- Born: July 1938 Yangzhou, Jiangsu, China
- Died: 27 May 2025 (aged 86) China
- Education: Fudan University University of California, San Diego
- Scientific career
- Fields: Condensed matter physics
- Workplaces: Fudan University

Chinese name
- Simplified Chinese: 孙鑫
- Traditional Chinese: 孫鑫

Standard Mandarin
- Hanyu Pinyin: Sūn Xīn

= Sun Xin (physicist) =

Chinese physicist

Sun Xin (孙鑫; July 1938 – 27 May 2025) was a Chinese physicist who was a professor at Fudan University, and an academician of the Chinese Academy of Sciences.

== Biography ==
Sun was born in Yangzhou, Jiangsu, in July 1938. He attended Yangzhou High School. In 1955, he was accepted to Fudan University, where he majored in the Department of Physics.

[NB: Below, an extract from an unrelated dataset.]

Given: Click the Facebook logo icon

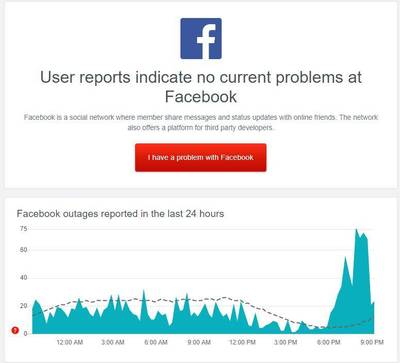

After graduation in 1960, Sun stayed to teach, he was promoted to teaching assistant in 1960 and to associate professor in 1978. In 1979, he pursued advanced studies at the University of California, San Diego in the United States. He returned to China in 1983 and continued to teach at Fudan University.

On 27 May 2025, Sun died in Shanghai, at the age of 86.